Green campaigners say chemical recycling does not necessarily generate fewer greenhouse gas emissions than using virgin material. It only looks that way when greenhouse gas emissions from avoiding incineration are discounted from lifecycle emissions, according to Janek Vahk from Zero Waste Europe, an NGO.
“It will allow processes which are extremely energy intensive and would recover very little plastic in the process,” Vahk said.
Worse, he says the EU taxonomy could end up promoting chemical recycling over less energy-intensive processes like mechanical recycling, warning this could lead to greenwashing, which the taxonomy was designed to avoid.
“When it comes to chemical recycling, more criteria would be needed to ensure that it does not undermine mechanical recycling in the future,” he said.
Paulus agreed, saying policymakers must ensure that emissions are properly monitored and verified. “Because of course the industry which wants to do chemical recycling will find ways to make it look greener than it is,” the Green MEP said.
Zero Waste Europe has also raised concerns regarding the labelling of chemical recycling as a manufacturing process rather than a waste management activity in the taxonomy, saying this classification has far less stringent criteria.
“When it comes to the waste part, it’s very good, but it’s bizarre that chemical recycling was put not under the waste sector, but under manufacturing,” said Vahk, who insists on proper tracking procedures.

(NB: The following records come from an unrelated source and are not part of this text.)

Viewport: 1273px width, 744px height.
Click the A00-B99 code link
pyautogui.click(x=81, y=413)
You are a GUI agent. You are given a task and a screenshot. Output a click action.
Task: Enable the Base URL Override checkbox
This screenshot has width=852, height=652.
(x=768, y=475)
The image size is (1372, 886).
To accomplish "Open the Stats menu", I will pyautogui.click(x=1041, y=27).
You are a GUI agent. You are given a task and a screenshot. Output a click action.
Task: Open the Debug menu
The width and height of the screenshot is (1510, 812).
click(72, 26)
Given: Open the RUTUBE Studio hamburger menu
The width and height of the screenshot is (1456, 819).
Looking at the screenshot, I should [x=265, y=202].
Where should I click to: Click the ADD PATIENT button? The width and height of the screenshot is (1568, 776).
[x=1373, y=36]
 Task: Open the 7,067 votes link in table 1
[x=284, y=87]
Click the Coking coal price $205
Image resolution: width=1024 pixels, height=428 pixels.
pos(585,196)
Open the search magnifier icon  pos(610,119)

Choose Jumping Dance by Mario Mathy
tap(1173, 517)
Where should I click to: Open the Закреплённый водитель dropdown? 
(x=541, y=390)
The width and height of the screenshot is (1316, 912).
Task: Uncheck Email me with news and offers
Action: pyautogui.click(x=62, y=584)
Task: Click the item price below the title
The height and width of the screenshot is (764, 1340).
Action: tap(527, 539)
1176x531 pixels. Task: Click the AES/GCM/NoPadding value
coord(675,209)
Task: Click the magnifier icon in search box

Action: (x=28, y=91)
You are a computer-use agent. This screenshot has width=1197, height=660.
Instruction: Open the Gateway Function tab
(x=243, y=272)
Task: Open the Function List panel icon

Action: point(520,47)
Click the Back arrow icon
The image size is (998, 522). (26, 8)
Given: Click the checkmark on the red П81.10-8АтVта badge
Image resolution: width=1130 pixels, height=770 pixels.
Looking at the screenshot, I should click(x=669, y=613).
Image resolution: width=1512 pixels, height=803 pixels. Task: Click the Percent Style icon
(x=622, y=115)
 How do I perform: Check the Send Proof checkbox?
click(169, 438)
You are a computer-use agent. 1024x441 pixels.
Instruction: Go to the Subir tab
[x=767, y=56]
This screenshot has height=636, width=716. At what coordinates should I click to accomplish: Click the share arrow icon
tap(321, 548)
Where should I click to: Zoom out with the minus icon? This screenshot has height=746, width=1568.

EU Commission cautiously optimistic about chemical recycling
The European Commission aims to boost the EU market for recycled plastic and launched a circular plastics alliance in 2018 with an initial pledge of reaching 10 million tonnes of recycled plastics used in products by 2025.
The Commission has been cautiously optimistic about the benefits of chemical recycling. Although it is seen as a promising technology, “more information” is needed on “the overall environmental performance of these technologies, in particular regarding energy consumption,” said Kęstutis Sadauskas, director at the European Commission’s environment directorate in a July interview.
Plastic production has increased around 4% every year since 2000 and the oil industry sees it as its biggest growth driver in the future, according to research published in September,
And because demand for plastics will be impossible to eradicate entirely, it is crucial to find a way of making their production more circular, Paulus said.
“We’re using 10% of the oil production worldwide to produce not only plastics, but chemical components. In order to become climate neutral, we have to in some way get rid of using virgin fossil fuels,” Paulus said.
The European chemical industry says chemical recycling has a vital role to play in developing a circular economy but declined EURACTIV’s invitation to comment on the leaked EU taxonomy rules. The European Recycling Industries’ Confederation also would not comment on the draft while Plastics Recyclers Europe, another trade group, did not respond to a request for comment.
Chemical recycling is still a very new technology compared to mechanical recycling and Paulus warned there may be difficulties down the line when trying to scale up the process.
“We should not put all our eggs in one basket. We should not rely on chemical recycling being able to take care of all the waste we are creating at the moment,” she said.